The American Clinical Laboratory Association, of which COLA is an associate member, prepared this document outlining its views about proposals to change the cost sharing structure for Medicare by initiating a patient copay for lab services.
Clinical Laboratory Cost Sharing – Penny Wise and Pound Foolish
One option raised by the Congressional Budget Office and the National Commission on Fiscal Responsibility and Reform is to change cost-sharing structures for Medicare beneficiaries, including adding a new 20% coinsurance for laboratory services. This option would cut Medicare reimbursement for clinical laboratory services by 20%, and require laboratories to attempt to collect the coinsurance from beneficiaries. A variation of this option has surfaced in connection with the debt ceiling extension negotiations which would impose a $1-$2 flat copayment per laboratory test.
Both of these options would have the same negative consequences for patients and the providers that perform their laboratory testing, and represent a virtually unworkable policy for laboratory services. Over the past nearly three decades, coinsurance or copays on laboratory services have been considered and rejected numerous times by independent outside organizations, government agencies, and Congress. The proposals have been rejected for essentially the same reasons time and time again — laboratories are unique among all providers in several very important respects, the combination of which make copays or coinsurance unworkable for the following reasons:
(1) The amount of the coinsurance or copay is so small in comparison to the cost of collection.
The average coinsurance billed would be only $6.20, and average copay billed would be $3.00-$6.00 (depending on whether a $1 or $2 copay per test). This compares with collection costs estimated to be at least $3.50 per bill (and could be many times that if repeated collection attempts were required). In many, if not most cases, the cost of collection will easily exceed the actual coinsurance or copay, adding additional administrative costs for providers in an environment of decreasing reimbursements. Moreover, of the 215 million new bills that would be generated by laboratories if either coinsurance or copayments were imposed, a staggering 71 million of these bills would be for less than $2 if coinsurance were imposed and millions of bills would be generated for under $2 if a flat copay per test were imposed.

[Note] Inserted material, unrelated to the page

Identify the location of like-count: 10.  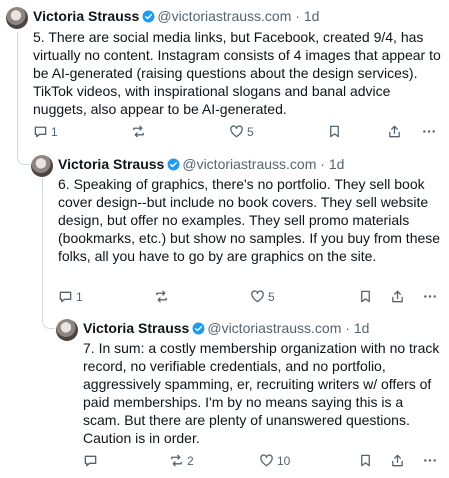
(284, 460).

(2) Most of the time, laboratories do not have the kind of face-to-face, personal relationship with the beneficiary that all other providers who bill patients have. It is this relationship that facilitates collection of copays and coinsurance. This lack of a face-to-face relationship or billing relationship will make collection extremely expensive, difficult, and, in many cases, impossible.
(3) For many smaller laboratories that tend to be the sole provider of laboratory services to Medicare’s most vulnerable beneficiaries in nursing home and other such settings, the coinsurance or copay proposals could be devastating.
For those laboratories that specialize in serving skilled nursing facility patients, the imposition of coinsurance or copays is especially difficult, since approximately 50% of the beneficiaries served in that setting are dual eligibles which makes receipt of cost sharing payments unlikely. Adding insult to injury, requiring 20% coinsurance or copays of $1-2 per test would represent a 10-30% reduction in reimbursement for these laboratories, resulting in significant decreases in revenue—perhaps even driving them out of business. Furthermore, the quality of care provided to the beneficiary will diminish, as they will likely receive less timely laboratory services, unless transported by ambulance to a hospital.
(4) New cost sharing requirements for laboratory services do not “save” our health care system money because they merely shift billions in costs from the government to the nation’s most vulnerable seniors without impacting utilization. Not only would cost sharing dramatically increase seniors‘ out of pocket health care costs and administrative costs for providers, but also cost sharing would, according to the Institute of Medicine (IOM), hit the sickest and poorest seniors the hardest.
(5) Charging seniors cost sharing for laboratory services is at odds with demonstrated congressional intent to encourage more prevention and early detection of chronic diseases such as diabetes, heart disease, kidney disease and cancer – and laboratory tests are at the center of prevention and early detection.
Note that there is another critically important area of testing that, because of its complexity and sophisticated technology, are necessarily more expensive – specifically advanced clinical diagnostics. These tests for cancer and other serious diseases and conditions are used for early detection and choosing the best treatment and save countless lives as well as billions of dollars. A coinsurance of 20% for these tests could cost beneficiaries hundreds of dollars or more and provide a true disincentive for beneficiaries to utilize them, which would end up costing Medicare more in the long run.